Liste des consignes:
(1) Répondez à ces questions sur le récit de la soirée de vente de journaux :
(a) Combien de jeunes gens sont attablés sur la terrasse ?
(b) Quelle somme, selon le monsieur, ne le déciderait pas à faire l'ouvrage de la lieutenante ?
(c) À qui est demandée l'autorisation de monter sur la scène ?
(2) Prolongez le récit de la soirée de vente de journaux par la suite qui vient après sa dernière phrase.

Texte fourni:
□ □ □ □ □ □ □

Plus loin, ce sont quatre jeunes gens de bonne famille attablés sur une terrasse. La conversation est fort bruyante et à notre approche, le calme est loin de se faire.

«Nous ne voulons pas de votre journal, dit l’un d’eux (le plus gai de la bande).

«Vous en avez pourtant grand besoin, répondis-je»

«Et pourquoi, s’il vous plaît?

«Pour trouver le bonheur, après lequel vous courez».

«Attrape ça, dit le voisin de gauche, tandis que le gai moqueur devenait sérieux et sortait de sa poche un sou.... Mademoiselle, je vous admire, pour le courage que vous avez dans ce milieu, dit un monsieur à ma brave petite lieutenante J. tandis qu’elle venait de chanter un verset de cantique. On me donnerait vingt francs que je ne voudrais pas faire l’ouvrage que vous faites.



* * *


Nous sommes dans un concert, il y a une foule telle qu’on ne peut circuler, plusieurs des habitués réclament notre chant. J’arrête le patron au passage et lui demande l’autorisation de monter sur la scène. La permission accordée «m’y voilà» et, tandis que le pianiste fait quelques accompagnements, je chante à pleins poumons quelques versets du soli.

Oh! le monde qu’il est trompeur!

Il leurre sa victime, l’attirant vers l’abîme,

Oh! le monde qu’il est trompeur,

Quand il nous promet le bonheur!

Et pendant que les bravos se faisaient entendre, nous invitions quelques personnes à nos réunions, donnant l’adresse de nos salles. Il était tard; nous rentrions; nos journaux étaient vendus, et nous avions le sentiment que durant cette soirée, nous avions saisi les occasions pour faire briller la Lumière du Ciel dans ces endroits si sombres.

□ □ □ □ □ □ □

[Éléments enregistrés du jeu de données]

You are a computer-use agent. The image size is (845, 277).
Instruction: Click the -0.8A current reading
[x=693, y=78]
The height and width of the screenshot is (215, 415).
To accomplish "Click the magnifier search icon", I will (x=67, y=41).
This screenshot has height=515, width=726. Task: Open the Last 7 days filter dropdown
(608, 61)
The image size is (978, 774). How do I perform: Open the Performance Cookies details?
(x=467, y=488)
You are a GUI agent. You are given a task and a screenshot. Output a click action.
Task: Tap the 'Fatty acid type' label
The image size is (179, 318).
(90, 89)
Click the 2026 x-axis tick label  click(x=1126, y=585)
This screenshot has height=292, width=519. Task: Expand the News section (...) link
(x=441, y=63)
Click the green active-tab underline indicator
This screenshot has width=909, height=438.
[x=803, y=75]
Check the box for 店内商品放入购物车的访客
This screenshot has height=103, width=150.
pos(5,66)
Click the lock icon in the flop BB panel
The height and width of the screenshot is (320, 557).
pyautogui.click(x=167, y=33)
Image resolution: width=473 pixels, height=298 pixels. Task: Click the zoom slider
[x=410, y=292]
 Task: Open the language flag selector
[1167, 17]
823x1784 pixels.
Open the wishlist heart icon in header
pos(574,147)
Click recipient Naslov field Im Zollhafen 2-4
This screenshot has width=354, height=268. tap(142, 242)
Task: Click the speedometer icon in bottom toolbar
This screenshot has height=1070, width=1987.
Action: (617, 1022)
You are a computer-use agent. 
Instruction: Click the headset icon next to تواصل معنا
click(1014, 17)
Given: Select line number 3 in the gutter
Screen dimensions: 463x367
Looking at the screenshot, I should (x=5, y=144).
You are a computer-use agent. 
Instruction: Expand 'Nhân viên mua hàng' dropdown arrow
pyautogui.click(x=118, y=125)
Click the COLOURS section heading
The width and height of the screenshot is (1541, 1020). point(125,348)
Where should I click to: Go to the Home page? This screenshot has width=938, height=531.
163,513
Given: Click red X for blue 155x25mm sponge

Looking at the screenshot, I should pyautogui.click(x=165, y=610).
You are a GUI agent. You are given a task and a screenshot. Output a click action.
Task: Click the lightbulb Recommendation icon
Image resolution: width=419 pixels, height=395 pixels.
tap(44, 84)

□ □ □ □ □ □ □

Réponses rédigées:
(1)
(a) Quatre.
(b) Vingt francs.
(c) Au patron du concert.

(2)
* * *


Assise devant une table de café, sur un trottoir, une jeune fille, la tête dans ses mains, ses cheveux d’un noir d’ébène, couvrant sa figure à demi, me frappa. Ses grands yeux noirs paraissaient si tristes et elle avait l’air si jeune! La conversation fut vite engagée.

«Votre mère, lui dis-je, vous sait-elle là?

«Ma mère ne sait pas où je suis, Mademoiselle.

«Voulez-vous venir dans une de nos maisons de Relèvement, où vous apprendrez à gagner honnêtement votre existence?

«Est-ce que je gagnerai quelque chose? Il me faut trouver vingt-cinq francs par mois, et en disant cela elle baissait et la voix et la tête. . .

«Pour votre mère? ajoutais-je, sans indiscrétion.

«Oh! non!»

Et tandis que ses yeux n’osaient plus me regarder, je compris pour qui il fallait qu’elle gagne... son pauvre bébé!... Après l’avoir quittée, je pensais à ceux qui pourraient nous aider à relever nos sœurs, s’ils voulaient s’arrêter pour comprendre leurs souffrances et ouvrir leur bourse pour leur venir en aide.

La Jeanne d'Arc salutiste.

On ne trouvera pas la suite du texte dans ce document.